TEXT SEGMENT
══════
Does this divan make my ass look fat?


No, fatty, your fat ass...and hunt...and arms...makes you look fat.

Also: holy fark her stepfather is 73?!

/220lbs here
//Decidedly not as big as her
///Down from 250 a few years ago
 
2013-03-28 10:22:00 AM  

FARK rebel soldier: MyKingdomForYourHorse: Is....is that foot stool for her....gunt?

Ottoman, and you're right.


I want to know who makes that furniture, it obviously is built extraordinarily well.
 
2013-03-28 10:23:05 AM  

bunner: How does that happen?  Seriously.  I mean, I get you overeat and you put some lard on, but there has to be some sort of hormonal / genetic f*ckup here of astounding proportions.  I mean she weighs 644 pounds, folks and most of it is sallow, folded, convoluted lard.  I don't understand how that can happen eating ANYTHING.  And I don't care if you eat 16 times a day.  I mean she DOES go to the toilet, doesn't she?  Or at least has some sort of mechanism for evacuating her bowels.  How in the hell do you do that?  How do you put on a quarter of a ton of fat?  Any medical farkers want to elucidate?


Food isn't burned for energy in your digestive system. And you don't expel body fat that way. Your body reacts stuff with oxygen. CO2, breathed out, and water are the by-products. For her to get that big she'd have to consume lots of food and burn very little of it. Since she's bedridden I'd think it would be easy if you can't stop stuffing your pie hole.
 
2013-03-28 10:25:06 AM  

Marquis de Sod: Carn: Put me down if I ever get close to that fat.

And then the rendering begins.


Not to get all gross, but I bet if man eating aliens ever invade they'll eat all the fatties first.  Slow roast over a spit mmmmm mmmmmmmm!
 
2013-03-28 10:28:09 AM  

Carn: Not to get all gross, but I bet if man eating aliens ever invade they'll eat all the fatties first.  Slow roast over a spit mmmmm mmmmmmmm!


1.bp.blogspot.com

I ain't eating that.
 
2013-03-28 10:28:58 AM  

Carn: Marquis de Sod: Carn: Put me down if I ever get close to that fat.

And then the rendering begins.

Not to get all gross, but I bet if man eating aliens ever invade they'll eat all the fatties first.  Slow roast over a spit mmmmm mmmmmmmm!


More like a huge out of control grease inferno spitting flaming hot lard-bombs and melting the floor for a three mile radius.
══════
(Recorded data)
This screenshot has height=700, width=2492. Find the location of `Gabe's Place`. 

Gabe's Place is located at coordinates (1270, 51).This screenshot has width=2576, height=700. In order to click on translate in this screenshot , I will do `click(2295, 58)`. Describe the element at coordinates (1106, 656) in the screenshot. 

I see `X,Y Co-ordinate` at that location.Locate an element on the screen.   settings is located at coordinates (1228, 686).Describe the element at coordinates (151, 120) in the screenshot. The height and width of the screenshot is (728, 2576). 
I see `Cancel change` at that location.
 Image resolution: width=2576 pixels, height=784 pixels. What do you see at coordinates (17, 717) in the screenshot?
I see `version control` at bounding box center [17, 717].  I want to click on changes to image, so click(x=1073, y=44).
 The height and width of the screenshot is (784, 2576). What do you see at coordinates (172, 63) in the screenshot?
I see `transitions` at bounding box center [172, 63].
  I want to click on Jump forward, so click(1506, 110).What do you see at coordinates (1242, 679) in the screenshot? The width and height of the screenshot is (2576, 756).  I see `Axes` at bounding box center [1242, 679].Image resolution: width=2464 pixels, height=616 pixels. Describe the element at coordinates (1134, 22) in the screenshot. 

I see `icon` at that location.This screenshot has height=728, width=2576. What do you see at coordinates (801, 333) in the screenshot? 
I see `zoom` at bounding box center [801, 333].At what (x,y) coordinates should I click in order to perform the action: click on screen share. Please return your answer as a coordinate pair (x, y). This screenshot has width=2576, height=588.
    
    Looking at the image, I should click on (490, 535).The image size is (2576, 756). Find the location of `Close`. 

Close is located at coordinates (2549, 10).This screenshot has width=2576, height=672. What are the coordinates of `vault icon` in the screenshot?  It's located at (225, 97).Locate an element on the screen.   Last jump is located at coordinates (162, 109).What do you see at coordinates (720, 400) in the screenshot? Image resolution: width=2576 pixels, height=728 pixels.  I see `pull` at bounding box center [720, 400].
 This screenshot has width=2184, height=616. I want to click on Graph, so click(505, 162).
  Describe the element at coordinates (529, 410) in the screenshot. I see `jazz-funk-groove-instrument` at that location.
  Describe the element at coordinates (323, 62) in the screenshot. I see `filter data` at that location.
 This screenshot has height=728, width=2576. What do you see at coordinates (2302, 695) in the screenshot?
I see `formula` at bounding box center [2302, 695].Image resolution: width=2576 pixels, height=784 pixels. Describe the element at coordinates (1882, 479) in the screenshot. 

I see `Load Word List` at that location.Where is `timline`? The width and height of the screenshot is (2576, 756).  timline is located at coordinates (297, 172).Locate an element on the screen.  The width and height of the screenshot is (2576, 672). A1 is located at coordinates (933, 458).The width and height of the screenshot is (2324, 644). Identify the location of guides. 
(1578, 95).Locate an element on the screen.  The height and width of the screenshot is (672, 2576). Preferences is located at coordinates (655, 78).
══════
TASK BRIEF
Summarize the comment thread in two sentences. The recorded data has no connection to the comment thread.

ANSWER TO THIS TASK
Commenters mock a woman said to weigh 644 pounds, joking about the furniture that holds her and about man-eating aliens roasting her on a spit. One asks how anyone could gain a quarter ton of fat, and another answers that the body reacts food with oxygen rather than burning or expelling fat through digestion, so she must have eaten a lot and burned very little while bedridden.